JARON BROWN, Seattle: Paul Richardson has left for Washington, and Brown is set to step into his old role as a deep threat for Russell Wilson. Brown could be even more productive than his predecessor. Brown consistently got open downfield in Arizona, but was done in by shoddy QB play. Wilson is one of the best downfield passers in the league and Brown is going to make himself known as a more regular playmaker in Seattle. Draft him as a WR5 or 6 before he starts making noise.
SAM DARNOLD, New York Jets: The excitement among Jets fans is for real. Darnold is the best QB in the rookie class from an intangibles and decision-making perspective. He plays for a team with an aggressive, opportunistic approach. The Jets also have respectable talents surrounding him. Josh McCown flirted with back-end QB1 status for a spell last year. Darnold's traits that can't be taught to just anyone will propel him into the starting role quickly and translate into solid, sometimes outstanding fantasy production.
MITCHELL TRUBISKY, Chicago: Much like Jared Goff last year, Trubisky is coming off a frustrating and forgettable rookie season, but his team has brought in a fresh new coach and surrounding talents. Trubisky may start a bit slowly as he adjusts to his new surroundings, but eventually he should mesh with the new playmakers he can utilize, and he could vault at least into high-end QB2 status.
AUSTIN HOOPER, Atlanta: The Falcons do have other weapons, but Matt Ryan has often featured his TE in the past and Hooper is ready to step forward and play a larger role in the offense in his third NFL season. Tight ends sometimes take a while to get into the pro flow, and now Hooper has enough experience to break out. With defenses always so concerned about Julio Jones and Calvin Ridley drawing extra attention downfield, Hooper will be more free to work in the middle and should become a more frequent red zone target.

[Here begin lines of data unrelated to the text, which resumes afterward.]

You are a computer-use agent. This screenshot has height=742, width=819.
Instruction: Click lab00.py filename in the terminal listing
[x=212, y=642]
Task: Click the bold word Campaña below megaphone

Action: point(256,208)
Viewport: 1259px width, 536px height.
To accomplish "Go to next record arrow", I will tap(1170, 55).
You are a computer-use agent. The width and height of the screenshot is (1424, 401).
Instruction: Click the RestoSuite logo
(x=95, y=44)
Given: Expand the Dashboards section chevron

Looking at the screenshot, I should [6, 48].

RICKY SEALS-JONES, Arizona: Seals-Jones showed brief glimpses of his promise last season, with a two-TD outing and a 72-yard performance. Look for him to play a more frequent role in the Arizona offense this season, especially as a TD threat. He may face some discipline from the league for a recent off-field incident, but otherwise he should vault himself into fantasy relevance as a featured pass-catcher on a team needing his size and scoring potential.